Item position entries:
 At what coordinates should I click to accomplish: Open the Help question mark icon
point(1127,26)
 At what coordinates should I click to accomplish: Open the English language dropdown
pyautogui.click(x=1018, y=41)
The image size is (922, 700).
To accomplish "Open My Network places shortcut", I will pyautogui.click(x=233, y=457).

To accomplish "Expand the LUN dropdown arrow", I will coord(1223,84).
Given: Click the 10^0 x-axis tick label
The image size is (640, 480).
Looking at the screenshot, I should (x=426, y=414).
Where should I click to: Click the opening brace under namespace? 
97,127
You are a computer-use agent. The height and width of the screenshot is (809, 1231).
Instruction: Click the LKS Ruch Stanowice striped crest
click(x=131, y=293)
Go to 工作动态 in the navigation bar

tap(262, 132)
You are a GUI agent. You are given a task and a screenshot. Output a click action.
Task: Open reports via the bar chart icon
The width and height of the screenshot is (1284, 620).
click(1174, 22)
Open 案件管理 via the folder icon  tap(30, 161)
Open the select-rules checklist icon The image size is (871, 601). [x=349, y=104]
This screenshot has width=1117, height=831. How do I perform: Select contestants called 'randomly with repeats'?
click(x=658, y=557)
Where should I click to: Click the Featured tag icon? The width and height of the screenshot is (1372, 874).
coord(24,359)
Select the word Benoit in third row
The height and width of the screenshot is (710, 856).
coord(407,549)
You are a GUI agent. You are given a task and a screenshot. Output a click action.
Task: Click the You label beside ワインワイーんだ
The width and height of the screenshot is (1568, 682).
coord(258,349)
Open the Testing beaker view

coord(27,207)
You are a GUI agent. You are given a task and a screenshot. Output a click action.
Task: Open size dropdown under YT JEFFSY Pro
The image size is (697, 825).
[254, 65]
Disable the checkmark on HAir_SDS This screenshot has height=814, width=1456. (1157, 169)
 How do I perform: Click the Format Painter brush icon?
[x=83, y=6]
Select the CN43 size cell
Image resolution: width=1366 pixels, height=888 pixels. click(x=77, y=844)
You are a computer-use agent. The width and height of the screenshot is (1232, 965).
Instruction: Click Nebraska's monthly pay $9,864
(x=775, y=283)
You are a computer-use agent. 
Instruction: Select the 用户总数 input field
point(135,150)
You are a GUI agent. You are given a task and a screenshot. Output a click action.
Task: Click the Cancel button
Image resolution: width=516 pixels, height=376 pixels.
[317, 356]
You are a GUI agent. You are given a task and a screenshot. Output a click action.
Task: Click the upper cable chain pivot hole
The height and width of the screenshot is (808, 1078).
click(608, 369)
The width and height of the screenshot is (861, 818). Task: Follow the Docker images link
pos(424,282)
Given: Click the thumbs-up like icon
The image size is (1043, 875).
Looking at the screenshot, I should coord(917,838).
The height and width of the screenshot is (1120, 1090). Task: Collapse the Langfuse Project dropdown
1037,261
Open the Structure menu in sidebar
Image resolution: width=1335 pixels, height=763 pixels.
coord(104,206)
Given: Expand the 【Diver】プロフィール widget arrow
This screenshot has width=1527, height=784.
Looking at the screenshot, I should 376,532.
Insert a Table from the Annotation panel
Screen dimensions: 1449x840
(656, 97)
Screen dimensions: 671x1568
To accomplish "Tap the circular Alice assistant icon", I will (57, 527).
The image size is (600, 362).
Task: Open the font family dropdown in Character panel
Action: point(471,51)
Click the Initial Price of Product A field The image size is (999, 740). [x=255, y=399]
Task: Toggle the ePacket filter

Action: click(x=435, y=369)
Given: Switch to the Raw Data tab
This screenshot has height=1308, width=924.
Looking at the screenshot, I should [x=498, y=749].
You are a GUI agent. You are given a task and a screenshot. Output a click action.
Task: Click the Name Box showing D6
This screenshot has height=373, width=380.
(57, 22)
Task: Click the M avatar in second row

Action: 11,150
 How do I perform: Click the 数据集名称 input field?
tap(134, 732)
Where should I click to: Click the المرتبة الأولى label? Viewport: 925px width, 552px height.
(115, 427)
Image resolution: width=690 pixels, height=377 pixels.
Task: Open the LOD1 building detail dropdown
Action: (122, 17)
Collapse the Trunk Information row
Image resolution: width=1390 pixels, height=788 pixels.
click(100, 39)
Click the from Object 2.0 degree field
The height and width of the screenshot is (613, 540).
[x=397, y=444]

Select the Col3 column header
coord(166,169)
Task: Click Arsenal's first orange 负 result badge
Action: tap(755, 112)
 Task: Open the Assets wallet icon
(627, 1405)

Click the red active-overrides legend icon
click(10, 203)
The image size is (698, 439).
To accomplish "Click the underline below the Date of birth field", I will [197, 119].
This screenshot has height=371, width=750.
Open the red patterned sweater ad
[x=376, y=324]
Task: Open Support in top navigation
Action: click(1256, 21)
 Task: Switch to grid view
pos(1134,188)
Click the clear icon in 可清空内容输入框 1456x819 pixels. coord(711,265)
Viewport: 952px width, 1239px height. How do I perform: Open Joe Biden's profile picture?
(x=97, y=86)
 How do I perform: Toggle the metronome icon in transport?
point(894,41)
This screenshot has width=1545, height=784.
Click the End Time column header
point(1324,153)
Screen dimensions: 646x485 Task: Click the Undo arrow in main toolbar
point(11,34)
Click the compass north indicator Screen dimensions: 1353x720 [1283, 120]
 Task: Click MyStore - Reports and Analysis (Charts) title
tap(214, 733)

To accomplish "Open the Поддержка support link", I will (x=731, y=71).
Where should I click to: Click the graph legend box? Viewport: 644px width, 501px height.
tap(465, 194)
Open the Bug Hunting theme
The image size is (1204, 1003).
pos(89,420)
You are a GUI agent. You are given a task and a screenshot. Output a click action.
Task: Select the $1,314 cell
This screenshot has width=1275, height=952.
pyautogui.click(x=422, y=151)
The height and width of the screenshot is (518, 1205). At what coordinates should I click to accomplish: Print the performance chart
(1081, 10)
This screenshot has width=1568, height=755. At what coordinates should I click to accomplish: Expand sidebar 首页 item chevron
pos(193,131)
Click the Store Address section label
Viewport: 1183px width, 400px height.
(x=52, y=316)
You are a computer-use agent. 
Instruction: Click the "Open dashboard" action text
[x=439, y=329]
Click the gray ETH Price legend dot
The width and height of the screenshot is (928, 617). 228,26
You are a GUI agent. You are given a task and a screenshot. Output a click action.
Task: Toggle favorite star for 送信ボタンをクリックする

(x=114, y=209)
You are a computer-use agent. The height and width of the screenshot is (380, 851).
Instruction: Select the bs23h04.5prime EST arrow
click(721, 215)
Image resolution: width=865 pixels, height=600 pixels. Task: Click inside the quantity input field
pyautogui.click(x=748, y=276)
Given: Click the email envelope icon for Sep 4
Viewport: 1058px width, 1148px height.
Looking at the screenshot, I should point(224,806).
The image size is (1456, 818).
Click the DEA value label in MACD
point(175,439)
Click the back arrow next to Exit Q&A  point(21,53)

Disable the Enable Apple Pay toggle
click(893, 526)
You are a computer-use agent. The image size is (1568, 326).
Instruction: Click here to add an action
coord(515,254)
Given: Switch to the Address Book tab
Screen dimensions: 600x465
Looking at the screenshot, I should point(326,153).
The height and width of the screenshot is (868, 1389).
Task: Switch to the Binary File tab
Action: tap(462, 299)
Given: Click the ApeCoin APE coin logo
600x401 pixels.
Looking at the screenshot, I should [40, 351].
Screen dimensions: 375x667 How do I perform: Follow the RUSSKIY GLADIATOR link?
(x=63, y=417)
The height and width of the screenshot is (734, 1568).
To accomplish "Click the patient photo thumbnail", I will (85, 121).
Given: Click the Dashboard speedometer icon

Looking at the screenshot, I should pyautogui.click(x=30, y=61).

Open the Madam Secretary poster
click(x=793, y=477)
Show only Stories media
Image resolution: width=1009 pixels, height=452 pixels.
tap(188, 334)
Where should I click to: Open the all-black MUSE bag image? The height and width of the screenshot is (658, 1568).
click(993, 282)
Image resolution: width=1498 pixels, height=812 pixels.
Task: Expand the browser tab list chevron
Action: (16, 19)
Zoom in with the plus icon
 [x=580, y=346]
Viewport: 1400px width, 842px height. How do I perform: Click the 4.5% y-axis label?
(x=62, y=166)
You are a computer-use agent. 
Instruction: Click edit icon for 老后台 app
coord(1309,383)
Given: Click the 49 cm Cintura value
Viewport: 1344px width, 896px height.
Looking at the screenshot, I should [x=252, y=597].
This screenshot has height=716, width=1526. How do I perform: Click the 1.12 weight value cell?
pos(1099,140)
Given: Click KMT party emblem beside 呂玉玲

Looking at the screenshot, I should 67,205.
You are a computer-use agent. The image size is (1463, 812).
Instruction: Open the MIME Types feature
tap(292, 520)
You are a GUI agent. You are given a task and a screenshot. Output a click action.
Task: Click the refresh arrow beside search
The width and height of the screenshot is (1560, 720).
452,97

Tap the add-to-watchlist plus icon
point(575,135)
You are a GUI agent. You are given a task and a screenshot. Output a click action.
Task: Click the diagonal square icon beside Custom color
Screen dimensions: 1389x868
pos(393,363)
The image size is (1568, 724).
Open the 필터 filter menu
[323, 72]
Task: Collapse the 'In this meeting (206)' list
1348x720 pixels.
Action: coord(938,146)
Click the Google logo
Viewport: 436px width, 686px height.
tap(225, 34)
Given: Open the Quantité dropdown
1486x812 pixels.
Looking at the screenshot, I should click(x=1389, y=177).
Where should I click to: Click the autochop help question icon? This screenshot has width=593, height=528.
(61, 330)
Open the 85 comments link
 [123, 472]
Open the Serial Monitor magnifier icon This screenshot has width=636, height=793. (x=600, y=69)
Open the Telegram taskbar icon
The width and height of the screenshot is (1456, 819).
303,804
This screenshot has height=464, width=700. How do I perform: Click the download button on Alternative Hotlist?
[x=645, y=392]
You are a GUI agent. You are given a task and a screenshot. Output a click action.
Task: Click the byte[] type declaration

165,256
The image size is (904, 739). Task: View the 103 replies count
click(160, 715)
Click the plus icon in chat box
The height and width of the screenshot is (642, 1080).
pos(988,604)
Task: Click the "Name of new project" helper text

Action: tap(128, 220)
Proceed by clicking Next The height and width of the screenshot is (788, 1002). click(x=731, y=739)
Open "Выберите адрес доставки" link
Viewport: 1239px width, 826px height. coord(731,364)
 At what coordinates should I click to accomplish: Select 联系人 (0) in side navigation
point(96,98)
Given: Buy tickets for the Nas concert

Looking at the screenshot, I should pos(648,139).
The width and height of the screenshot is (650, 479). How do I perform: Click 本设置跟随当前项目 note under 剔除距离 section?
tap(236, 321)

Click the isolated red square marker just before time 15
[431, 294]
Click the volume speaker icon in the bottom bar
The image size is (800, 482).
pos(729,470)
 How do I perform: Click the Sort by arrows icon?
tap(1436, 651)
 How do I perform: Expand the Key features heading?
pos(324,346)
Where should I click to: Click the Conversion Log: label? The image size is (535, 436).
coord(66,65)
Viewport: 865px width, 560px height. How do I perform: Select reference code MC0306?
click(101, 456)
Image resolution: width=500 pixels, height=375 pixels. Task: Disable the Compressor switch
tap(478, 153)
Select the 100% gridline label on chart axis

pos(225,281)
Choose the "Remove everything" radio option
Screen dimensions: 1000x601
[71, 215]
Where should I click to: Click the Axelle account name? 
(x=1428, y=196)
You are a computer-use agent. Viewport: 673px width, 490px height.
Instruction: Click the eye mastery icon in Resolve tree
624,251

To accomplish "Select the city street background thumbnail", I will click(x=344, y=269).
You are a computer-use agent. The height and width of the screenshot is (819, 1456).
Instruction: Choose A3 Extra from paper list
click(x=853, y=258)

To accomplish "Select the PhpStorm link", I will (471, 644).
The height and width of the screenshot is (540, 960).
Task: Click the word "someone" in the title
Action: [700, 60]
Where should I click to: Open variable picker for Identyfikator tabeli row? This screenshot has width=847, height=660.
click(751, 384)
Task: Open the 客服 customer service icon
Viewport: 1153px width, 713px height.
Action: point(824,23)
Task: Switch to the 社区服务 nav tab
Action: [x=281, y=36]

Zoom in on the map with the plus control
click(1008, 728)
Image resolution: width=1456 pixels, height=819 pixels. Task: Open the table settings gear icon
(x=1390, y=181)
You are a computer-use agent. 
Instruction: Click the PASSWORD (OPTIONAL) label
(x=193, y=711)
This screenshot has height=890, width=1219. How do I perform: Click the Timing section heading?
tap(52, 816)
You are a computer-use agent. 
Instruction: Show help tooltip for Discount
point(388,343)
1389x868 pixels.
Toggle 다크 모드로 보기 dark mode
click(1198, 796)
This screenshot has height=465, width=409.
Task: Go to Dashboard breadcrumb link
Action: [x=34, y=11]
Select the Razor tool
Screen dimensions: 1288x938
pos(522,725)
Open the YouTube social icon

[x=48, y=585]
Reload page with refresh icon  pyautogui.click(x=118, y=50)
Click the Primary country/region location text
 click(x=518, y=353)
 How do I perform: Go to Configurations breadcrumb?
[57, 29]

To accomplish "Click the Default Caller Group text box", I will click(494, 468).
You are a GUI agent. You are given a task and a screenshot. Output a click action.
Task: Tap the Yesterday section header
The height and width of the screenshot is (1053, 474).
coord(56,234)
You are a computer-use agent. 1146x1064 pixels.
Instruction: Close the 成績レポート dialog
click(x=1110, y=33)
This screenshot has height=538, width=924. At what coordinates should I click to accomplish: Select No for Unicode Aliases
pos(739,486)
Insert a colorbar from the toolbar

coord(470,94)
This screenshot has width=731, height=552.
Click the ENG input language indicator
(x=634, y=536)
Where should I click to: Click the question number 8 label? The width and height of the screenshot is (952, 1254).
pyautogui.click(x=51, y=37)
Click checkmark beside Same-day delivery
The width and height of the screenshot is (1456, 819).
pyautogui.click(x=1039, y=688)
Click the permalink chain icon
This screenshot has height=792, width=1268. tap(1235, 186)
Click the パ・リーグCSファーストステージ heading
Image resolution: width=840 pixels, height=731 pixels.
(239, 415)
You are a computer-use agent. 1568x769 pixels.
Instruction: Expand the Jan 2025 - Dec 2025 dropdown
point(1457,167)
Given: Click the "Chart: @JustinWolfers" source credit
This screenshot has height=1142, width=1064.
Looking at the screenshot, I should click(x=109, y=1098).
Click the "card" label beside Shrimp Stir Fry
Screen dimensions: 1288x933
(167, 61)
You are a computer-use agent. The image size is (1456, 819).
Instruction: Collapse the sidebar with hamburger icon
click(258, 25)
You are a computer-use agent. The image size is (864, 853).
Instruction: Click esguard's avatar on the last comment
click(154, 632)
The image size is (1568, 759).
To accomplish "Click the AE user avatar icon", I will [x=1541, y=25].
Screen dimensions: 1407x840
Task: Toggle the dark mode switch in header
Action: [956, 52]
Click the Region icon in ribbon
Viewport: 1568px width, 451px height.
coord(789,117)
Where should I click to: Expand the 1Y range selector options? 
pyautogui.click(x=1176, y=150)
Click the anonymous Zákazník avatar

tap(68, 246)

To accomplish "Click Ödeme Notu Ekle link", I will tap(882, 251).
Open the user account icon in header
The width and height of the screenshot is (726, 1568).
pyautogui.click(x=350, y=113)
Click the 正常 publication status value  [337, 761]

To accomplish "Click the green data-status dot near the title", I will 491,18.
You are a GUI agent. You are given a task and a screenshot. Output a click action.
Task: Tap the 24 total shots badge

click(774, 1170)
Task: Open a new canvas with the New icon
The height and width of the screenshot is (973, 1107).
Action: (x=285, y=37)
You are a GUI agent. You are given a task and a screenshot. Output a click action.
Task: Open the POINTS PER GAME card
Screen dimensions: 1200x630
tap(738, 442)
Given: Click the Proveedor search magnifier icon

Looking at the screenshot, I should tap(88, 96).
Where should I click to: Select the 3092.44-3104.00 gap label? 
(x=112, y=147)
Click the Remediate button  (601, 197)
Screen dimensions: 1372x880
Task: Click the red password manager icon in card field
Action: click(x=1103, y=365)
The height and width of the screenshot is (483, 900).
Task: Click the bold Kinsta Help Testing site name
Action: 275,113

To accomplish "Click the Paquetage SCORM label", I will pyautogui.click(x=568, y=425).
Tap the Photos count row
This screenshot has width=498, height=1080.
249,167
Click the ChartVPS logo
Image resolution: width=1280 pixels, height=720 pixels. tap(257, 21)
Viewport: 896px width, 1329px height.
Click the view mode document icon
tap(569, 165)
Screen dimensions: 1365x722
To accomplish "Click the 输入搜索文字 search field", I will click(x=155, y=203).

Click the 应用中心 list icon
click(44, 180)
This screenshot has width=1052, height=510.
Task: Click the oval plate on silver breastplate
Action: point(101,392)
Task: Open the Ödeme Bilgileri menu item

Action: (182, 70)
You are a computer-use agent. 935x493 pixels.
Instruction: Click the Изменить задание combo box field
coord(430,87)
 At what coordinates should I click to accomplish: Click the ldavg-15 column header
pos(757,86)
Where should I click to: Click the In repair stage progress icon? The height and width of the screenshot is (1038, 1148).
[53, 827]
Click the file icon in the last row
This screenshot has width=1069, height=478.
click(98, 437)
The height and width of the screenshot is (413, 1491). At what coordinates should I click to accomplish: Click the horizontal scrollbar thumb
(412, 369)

Stated exercise: Can you repeat, word for word, the lines beginning with the one that contains "You are a computer-use agent. The image size is (1568, 326)." and ending with the one that contains "Action: tap(462, 299)", including both of those lines?

Task solution:
You are a computer-use agent. The image size is (1568, 326).
Instruction: Click here to add an action
coord(515,254)
Given: Switch to the Address Book tab
Screen dimensions: 600x465
Looking at the screenshot, I should point(326,153).
The height and width of the screenshot is (868, 1389).
Task: Switch to the Binary File tab
Action: tap(462, 299)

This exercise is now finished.